Because NYC has a million events going on at any one given time, initially I was going for a weekly list, but upon seeing how many events are happening in a single day… it’s a toughie to list them all out.
Additionally, I noticed that running the code in repl.it only listed a handful of events. Because the web page that I am scraping from uses infinite scrolling, I need to figure out how to scroll allllll the way down so that I can scrape allllll of the events. Or at least how to scrape more than a handful.
When trying to research it, most users were talking about use of Scrapy and BeautifulSoup. Since I was not so familiar, I gleaned what I could. The dev tools > Network > XHR showed me the webpage URL of the new ‘pages’ that populated as I scrolled down. Thus, I incorporated a prompt for users to request more events, which would trigger scraping of that new page url to return additional events and keep count of which page has been scraped.
All events are added to an Events array. Thankfully, when scraping for more – it doesn’t rescrape the previous pages so there was no need to check the Events array for duplicates of the first 20 or so events previously displayed.
Once the application was working properly via the console or via repl.it, I needed to get the actual application up to code with all its other files and setting up the correct environments for the application to run.
-
README.md => contains the instructions & all details regarding the application, along with installation instructions
- bin/console => typing in bin/console opens up IRB as a test environment
- bin/nyc_events.rb => running this files starts up the program
-
bin/setup => provides the setup for the program, runs bundle install to install any missing gems required
-
lib/nyc_events => has all my ruby files to run the application (CLI, event, list, scraper, etc)

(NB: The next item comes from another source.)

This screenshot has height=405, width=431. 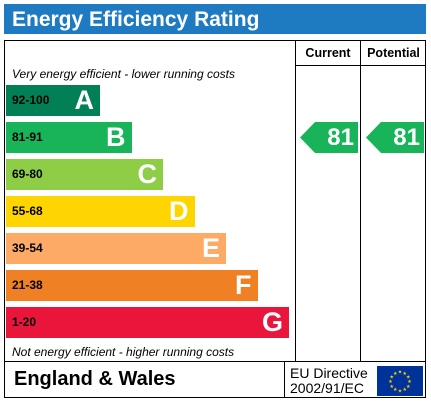 I want to click on band-letter: B, so click(x=116, y=137).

- Gemfile => had to require ‘nokogiri’ and ‘open-uri’ here for the program to run properly
- Gemfile.lock => seems to be updated after I run ‘bundle install’
- License.txt => Used MIT License
- nyc_events.gemspec => added my other dependencies here, including nokogiri. Learned that OpenUri is part of the Ruby standard library, so you only need to require it if you want to use it in your code aka no gem required/no dependency on a gem here
- Rakefile => allows for running files as a suite using a single command; for my gem, I didn’t make any changes to what was in the template.
There’s definitely more for me to understand regarding uses for these files, but as of now, it looks like it has everything it needs for the gem to run and for the event scraper to be called by running “bin/nyc_events.rb”
Upon playing with the CLI more, I realized that the description of the events are cut off & the read more leads to a page with the more information. Since the user will need to visit the event’s site in order to read more or to purchase tickets, etc., I scrapped the value within the href attribute to display to the user.
I was reading about naming files/gems as well and saw the importance of using namespaces, especially since the classes I have (Event, List, Scraper, etc.) are pretty generic/common so I went through and renamed my classes to utilize namespaces…
additionally, I ran into an issue while testing because some events did not have links to more info, thus was causing the program to break and had to mitigate this by incorporating a ternary operator to collect an event link when available.
and I think that’s it?
Ta-Da! A CLI application that scrapes the millions of events happening in NYC.